I guess "you had to be there."

 

Steven



John Masciale said:

If you are looking for a historical perspective, the first song that we know of done in a black dialect is Back Side of Albany in 1815, about the battle on Lake Champlain.  Coal Black Rose in 1928 also predates Jump Jim Crow. 

Refreshing my post here of Jan. 30, 2011 -- I just got a catalogue from a rare book dealer from whom I have, on rare occasions, bought something.  An entry in this (the 99th catalogue from M&S Rare Books of Providence, RI) an example of the "Back Side of Albany" broadside from the late 1820s is offered (as was the case with the previously mentioned eBay example, for a very high price).  I'll try to paste in a photo of the current catalogue entry, which includes other references:

razyn said:

I agree about the 1815 date mentioned by John, for "Backside Albany," but I don't believe we have the text used in 1815.  The broadside to which I referred was printed in Cincinnati in 1826 (my previous guess was a year off); and it sold on eBay for nearly five grand.  It also contains a short poem about "Green Mountain Boys, dat fear no noise;" and "Hunters of Kentucky," in a sort of dialect (but not black dialect).

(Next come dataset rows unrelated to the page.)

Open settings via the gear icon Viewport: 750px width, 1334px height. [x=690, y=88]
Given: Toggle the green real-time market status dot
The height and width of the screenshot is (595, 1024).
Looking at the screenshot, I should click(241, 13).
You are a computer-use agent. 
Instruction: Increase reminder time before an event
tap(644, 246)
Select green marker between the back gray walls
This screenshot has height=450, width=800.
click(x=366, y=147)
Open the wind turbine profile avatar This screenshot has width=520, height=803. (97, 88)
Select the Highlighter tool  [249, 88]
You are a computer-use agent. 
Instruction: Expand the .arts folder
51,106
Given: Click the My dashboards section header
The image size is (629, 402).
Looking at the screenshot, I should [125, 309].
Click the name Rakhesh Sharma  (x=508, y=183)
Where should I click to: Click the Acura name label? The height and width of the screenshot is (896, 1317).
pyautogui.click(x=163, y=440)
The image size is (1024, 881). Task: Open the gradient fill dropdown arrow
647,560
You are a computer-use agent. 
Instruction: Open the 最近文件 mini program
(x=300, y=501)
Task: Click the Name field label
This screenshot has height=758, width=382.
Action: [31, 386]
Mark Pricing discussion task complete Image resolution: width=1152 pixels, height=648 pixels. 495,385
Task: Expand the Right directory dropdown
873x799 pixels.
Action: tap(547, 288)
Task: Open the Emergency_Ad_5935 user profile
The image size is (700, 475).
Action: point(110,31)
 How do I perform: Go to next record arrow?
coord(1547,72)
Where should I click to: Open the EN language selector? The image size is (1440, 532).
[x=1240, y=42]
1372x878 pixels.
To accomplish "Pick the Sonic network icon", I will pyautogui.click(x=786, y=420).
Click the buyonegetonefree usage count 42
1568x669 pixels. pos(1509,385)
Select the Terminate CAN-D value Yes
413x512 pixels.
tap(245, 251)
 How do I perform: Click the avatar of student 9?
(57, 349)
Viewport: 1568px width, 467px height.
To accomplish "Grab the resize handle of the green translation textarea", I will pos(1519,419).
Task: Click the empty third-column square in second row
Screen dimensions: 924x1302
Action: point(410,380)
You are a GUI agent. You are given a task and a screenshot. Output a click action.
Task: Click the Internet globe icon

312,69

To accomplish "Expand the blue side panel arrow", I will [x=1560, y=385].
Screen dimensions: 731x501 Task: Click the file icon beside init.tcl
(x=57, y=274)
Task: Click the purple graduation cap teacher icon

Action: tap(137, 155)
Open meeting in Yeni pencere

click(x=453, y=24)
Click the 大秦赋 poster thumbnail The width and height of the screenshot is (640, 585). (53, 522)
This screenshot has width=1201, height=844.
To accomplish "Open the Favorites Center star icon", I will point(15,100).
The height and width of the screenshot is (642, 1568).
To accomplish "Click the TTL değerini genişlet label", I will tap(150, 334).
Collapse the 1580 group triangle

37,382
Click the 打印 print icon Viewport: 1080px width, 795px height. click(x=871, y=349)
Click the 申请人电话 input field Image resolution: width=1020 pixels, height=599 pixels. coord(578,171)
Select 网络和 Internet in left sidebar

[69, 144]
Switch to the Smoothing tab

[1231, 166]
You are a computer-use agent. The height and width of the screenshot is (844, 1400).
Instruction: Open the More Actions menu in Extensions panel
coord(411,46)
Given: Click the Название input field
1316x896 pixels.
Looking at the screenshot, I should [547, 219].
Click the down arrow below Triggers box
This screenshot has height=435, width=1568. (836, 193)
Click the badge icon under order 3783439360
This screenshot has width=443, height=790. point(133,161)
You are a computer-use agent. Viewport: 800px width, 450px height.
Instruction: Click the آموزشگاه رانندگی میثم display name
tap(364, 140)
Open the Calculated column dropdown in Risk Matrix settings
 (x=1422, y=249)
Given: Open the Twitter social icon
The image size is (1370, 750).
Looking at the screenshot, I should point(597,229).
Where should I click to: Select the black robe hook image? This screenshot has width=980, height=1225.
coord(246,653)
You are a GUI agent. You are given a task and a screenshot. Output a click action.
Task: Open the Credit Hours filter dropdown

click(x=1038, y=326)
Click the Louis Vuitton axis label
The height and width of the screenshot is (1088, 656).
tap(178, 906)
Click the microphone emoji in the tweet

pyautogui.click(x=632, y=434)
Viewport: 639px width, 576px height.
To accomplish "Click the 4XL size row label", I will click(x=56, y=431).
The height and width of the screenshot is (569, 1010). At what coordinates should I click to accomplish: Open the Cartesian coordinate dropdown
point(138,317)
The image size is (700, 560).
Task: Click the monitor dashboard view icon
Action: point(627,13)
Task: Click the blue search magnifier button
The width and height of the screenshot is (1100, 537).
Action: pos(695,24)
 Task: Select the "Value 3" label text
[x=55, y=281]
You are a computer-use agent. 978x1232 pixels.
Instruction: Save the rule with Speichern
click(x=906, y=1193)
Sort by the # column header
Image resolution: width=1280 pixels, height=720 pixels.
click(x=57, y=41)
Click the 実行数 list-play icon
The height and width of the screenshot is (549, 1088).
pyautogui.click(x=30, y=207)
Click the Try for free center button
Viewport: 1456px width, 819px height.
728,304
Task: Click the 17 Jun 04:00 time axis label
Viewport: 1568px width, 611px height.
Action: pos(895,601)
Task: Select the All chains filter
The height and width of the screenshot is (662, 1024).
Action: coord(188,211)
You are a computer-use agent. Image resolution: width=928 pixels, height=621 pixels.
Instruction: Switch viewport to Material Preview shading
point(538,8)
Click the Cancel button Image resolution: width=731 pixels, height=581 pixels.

My copy dates back to 1837. I would love to compare it to the 1826 version.  The performance in 1815 was positively received by African-Americans in the audience. One jumped up and shouted "they done got the nig... right." I should point out that some of the racially discriminating characterizations of blacks started later than 1815, so it would be very interesting to see earlier transcriptions of the lyrics.

I found the internet site that the M&S dealer (Daniel G. Siegel) quotes in his catalogue entry.

http://www.stanransom.com/the-battle-of-plattsburgh.aspx

Looks as if this performer/seller (Stan Ransom) has collected a lot of local, Plattsburgh area sources.